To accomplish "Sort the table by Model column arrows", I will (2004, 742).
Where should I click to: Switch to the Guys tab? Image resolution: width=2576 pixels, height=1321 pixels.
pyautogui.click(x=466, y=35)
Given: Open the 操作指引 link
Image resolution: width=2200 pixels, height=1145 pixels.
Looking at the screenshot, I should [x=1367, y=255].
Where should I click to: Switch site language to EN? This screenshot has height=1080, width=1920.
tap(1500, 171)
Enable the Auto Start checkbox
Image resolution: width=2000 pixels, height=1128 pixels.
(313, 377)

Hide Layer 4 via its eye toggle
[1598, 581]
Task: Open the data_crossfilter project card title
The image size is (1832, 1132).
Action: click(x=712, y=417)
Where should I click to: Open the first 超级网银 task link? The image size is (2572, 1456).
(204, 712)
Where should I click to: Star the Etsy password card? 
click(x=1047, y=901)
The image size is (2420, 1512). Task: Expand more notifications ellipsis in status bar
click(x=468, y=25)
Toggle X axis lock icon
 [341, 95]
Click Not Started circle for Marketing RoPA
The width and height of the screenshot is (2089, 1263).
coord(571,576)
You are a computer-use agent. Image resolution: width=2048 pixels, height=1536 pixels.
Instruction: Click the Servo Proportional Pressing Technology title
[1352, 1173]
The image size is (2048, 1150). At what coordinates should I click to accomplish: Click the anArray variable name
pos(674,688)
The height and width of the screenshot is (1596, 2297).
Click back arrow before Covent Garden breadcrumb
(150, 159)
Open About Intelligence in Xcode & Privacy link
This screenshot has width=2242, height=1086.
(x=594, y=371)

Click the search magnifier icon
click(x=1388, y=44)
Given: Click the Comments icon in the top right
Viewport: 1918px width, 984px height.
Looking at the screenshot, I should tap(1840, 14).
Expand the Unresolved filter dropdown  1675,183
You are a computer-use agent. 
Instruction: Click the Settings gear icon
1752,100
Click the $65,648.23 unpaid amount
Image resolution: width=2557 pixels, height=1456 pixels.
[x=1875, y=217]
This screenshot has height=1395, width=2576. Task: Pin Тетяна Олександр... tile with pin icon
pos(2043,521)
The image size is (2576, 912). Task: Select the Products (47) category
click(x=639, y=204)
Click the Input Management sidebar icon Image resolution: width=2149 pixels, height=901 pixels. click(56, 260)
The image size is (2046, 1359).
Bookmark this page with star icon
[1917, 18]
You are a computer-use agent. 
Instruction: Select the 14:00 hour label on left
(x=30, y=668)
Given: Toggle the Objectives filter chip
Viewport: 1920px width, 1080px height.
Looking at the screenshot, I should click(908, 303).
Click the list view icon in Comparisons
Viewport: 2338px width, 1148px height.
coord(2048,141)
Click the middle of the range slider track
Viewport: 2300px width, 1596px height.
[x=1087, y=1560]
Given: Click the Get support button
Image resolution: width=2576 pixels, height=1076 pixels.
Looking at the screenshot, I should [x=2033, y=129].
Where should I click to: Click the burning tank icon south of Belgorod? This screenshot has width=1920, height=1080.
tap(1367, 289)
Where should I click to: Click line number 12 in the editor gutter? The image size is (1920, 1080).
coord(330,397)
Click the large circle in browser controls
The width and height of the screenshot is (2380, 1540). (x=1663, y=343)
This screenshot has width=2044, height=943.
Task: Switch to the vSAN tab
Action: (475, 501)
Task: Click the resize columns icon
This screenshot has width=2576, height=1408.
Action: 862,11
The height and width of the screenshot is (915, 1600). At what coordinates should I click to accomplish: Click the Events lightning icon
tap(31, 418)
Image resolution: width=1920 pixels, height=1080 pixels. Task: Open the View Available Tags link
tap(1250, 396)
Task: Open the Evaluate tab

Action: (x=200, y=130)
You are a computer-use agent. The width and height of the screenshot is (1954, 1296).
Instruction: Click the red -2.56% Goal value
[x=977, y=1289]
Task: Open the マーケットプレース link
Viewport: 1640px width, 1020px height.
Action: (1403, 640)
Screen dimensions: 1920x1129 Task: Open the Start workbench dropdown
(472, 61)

• • • • •

● WHAT YOU WILL DO
Print every entry exactly as written.

● ANSWER TO THIS EXERCISE
To accomplish "Sort the table by Model column arrows", I will (2004, 742).
Where should I click to: Switch to the Guys tab? Image resolution: width=2576 pixels, height=1321 pixels.
pyautogui.click(x=466, y=35)
Given: Open the 操作指引 link
Image resolution: width=2200 pixels, height=1145 pixels.
Looking at the screenshot, I should [x=1367, y=255].
Where should I click to: Switch site language to EN? This screenshot has height=1080, width=1920.
tap(1500, 171)
Enable the Auto Start checkbox
Image resolution: width=2000 pixels, height=1128 pixels.
(313, 377)

Hide Layer 4 via its eye toggle
[1598, 581]
Task: Open the data_crossfilter project card title
The image size is (1832, 1132).
Action: click(x=712, y=417)
Where should I click to: Open the first 超级网银 task link? The image size is (2572, 1456).
(204, 712)
Where should I click to: Star the Etsy password card? 
click(x=1047, y=901)
The image size is (2420, 1512). Task: Expand more notifications ellipsis in status bar
click(x=468, y=25)
Toggle X axis lock icon
 [341, 95]
Click Not Started circle for Marketing RoPA
The width and height of the screenshot is (2089, 1263).
coord(571,576)
You are a computer-use agent. Image resolution: width=2048 pixels, height=1536 pixels.
Instruction: Click the Servo Proportional Pressing Technology title
[1352, 1173]
The image size is (2048, 1150). At what coordinates should I click to accomplish: Click the anArray variable name
pos(674,688)
The height and width of the screenshot is (1596, 2297).
Click back arrow before Covent Garden breadcrumb
(150, 159)
Open About Intelligence in Xcode & Privacy link
This screenshot has width=2242, height=1086.
(x=594, y=371)

Click the search magnifier icon
click(x=1388, y=44)
Given: Click the Comments icon in the top right
Viewport: 1918px width, 984px height.
Looking at the screenshot, I should tap(1840, 14).
Expand the Unresolved filter dropdown  1675,183
You are a computer-use agent. 
Instruction: Click the Settings gear icon
1752,100
Click the $65,648.23 unpaid amount
Image resolution: width=2557 pixels, height=1456 pixels.
[x=1875, y=217]
This screenshot has height=1395, width=2576. Task: Pin Тетяна Олександр... tile with pin icon
pos(2043,521)
The image size is (2576, 912). Task: Select the Products (47) category
click(x=639, y=204)
Click the Input Management sidebar icon Image resolution: width=2149 pixels, height=901 pixels. click(56, 260)
The image size is (2046, 1359).
Bookmark this page with star icon
[1917, 18]
You are a computer-use agent. 
Instruction: Select the 14:00 hour label on left
(x=30, y=668)
Given: Toggle the Objectives filter chip
Viewport: 1920px width, 1080px height.
Looking at the screenshot, I should click(908, 303).
Click the list view icon in Comparisons
Viewport: 2338px width, 1148px height.
coord(2048,141)
Click the middle of the range slider track
Viewport: 2300px width, 1596px height.
[x=1087, y=1560]
Given: Click the Get support button
Image resolution: width=2576 pixels, height=1076 pixels.
Looking at the screenshot, I should [x=2033, y=129].
Where should I click to: Click the burning tank icon south of Belgorod? This screenshot has width=1920, height=1080.
tap(1367, 289)
Where should I click to: Click line number 12 in the editor gutter? The image size is (1920, 1080).
coord(330,397)
Click the large circle in browser controls
The width and height of the screenshot is (2380, 1540). (x=1663, y=343)
This screenshot has width=2044, height=943.
Task: Switch to the vSAN tab
Action: (475, 501)
Task: Click the resize columns icon
This screenshot has width=2576, height=1408.
Action: 862,11
The height and width of the screenshot is (915, 1600). At what coordinates should I click to accomplish: Click the Events lightning icon
tap(31, 418)
Image resolution: width=1920 pixels, height=1080 pixels. Task: Open the View Available Tags link
tap(1250, 396)
Task: Open the Evaluate tab

Action: (x=200, y=130)
You are a computer-use agent. The width and height of the screenshot is (1954, 1296).
Instruction: Click the red -2.56% Goal value
[x=977, y=1289]
Task: Open the マーケットプレース link
Viewport: 1640px width, 1020px height.
Action: (1403, 640)
Screen dimensions: 1920x1129 Task: Open the Start workbench dropdown
(472, 61)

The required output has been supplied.